* Work to complete *
Starting at the top of the records, output every line through the one that contains "Click the lightbulb icon near 查看更多解决方案", keeping each exactly as it appears.

── Data for analysis

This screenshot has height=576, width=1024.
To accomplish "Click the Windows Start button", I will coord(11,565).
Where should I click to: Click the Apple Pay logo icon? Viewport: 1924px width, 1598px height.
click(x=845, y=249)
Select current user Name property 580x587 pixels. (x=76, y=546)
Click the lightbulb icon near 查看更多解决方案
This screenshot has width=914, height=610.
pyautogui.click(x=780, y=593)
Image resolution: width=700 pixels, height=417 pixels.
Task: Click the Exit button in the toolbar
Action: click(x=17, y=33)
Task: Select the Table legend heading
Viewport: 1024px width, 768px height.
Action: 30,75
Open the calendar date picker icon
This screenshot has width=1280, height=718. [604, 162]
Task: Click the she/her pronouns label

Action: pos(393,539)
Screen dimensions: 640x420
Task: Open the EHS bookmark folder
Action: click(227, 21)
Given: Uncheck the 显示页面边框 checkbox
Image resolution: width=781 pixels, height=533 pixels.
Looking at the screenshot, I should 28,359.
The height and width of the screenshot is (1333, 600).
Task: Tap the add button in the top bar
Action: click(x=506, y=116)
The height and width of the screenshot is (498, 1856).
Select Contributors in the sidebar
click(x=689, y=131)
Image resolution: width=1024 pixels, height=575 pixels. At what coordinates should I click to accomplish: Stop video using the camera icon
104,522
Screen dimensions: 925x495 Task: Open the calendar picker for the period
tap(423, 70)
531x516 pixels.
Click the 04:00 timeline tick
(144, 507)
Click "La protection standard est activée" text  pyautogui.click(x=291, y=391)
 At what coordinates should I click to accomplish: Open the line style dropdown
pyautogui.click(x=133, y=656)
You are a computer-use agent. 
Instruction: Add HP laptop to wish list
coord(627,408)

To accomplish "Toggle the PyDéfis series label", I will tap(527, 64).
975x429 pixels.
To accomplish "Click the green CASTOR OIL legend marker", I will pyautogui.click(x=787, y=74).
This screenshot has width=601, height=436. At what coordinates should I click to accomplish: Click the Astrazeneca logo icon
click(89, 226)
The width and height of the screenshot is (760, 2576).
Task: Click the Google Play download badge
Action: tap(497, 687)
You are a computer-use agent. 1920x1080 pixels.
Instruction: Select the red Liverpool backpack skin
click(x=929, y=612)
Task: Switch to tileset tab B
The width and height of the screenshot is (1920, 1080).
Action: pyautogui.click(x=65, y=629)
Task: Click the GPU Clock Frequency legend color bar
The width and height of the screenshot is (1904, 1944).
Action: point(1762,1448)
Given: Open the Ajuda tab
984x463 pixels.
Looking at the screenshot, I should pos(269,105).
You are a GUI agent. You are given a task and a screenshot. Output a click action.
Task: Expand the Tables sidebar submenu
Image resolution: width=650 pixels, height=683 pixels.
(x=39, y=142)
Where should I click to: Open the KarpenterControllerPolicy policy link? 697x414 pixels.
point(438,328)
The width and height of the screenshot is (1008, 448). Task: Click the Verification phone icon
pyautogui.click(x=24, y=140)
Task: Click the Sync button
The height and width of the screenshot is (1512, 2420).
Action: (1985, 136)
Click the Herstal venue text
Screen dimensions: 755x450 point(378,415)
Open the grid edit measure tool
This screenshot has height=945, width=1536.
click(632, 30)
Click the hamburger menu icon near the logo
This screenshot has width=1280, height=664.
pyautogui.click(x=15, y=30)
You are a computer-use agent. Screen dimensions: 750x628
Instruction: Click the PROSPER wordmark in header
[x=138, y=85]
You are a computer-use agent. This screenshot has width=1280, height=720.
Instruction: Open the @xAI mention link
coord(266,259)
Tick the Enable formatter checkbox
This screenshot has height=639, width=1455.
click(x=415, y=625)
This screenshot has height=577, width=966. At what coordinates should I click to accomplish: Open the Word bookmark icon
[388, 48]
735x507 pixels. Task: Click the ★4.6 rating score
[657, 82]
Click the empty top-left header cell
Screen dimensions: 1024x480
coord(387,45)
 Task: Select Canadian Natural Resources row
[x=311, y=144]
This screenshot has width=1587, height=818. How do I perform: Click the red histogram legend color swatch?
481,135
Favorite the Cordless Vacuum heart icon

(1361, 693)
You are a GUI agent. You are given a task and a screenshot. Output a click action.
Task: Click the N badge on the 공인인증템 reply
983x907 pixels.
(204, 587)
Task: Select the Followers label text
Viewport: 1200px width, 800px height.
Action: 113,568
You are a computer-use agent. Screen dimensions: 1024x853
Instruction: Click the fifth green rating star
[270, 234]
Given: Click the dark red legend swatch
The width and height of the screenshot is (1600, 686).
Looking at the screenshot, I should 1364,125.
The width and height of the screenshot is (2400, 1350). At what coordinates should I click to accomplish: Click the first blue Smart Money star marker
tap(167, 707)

────

* Written solution *
This screenshot has height=576, width=1024.
To accomplish "Click the Windows Start button", I will coord(11,565).
Where should I click to: Click the Apple Pay logo icon? Viewport: 1924px width, 1598px height.
click(x=845, y=249)
Select current user Name property 580x587 pixels. (x=76, y=546)
Click the lightbulb icon near 查看更多解决方案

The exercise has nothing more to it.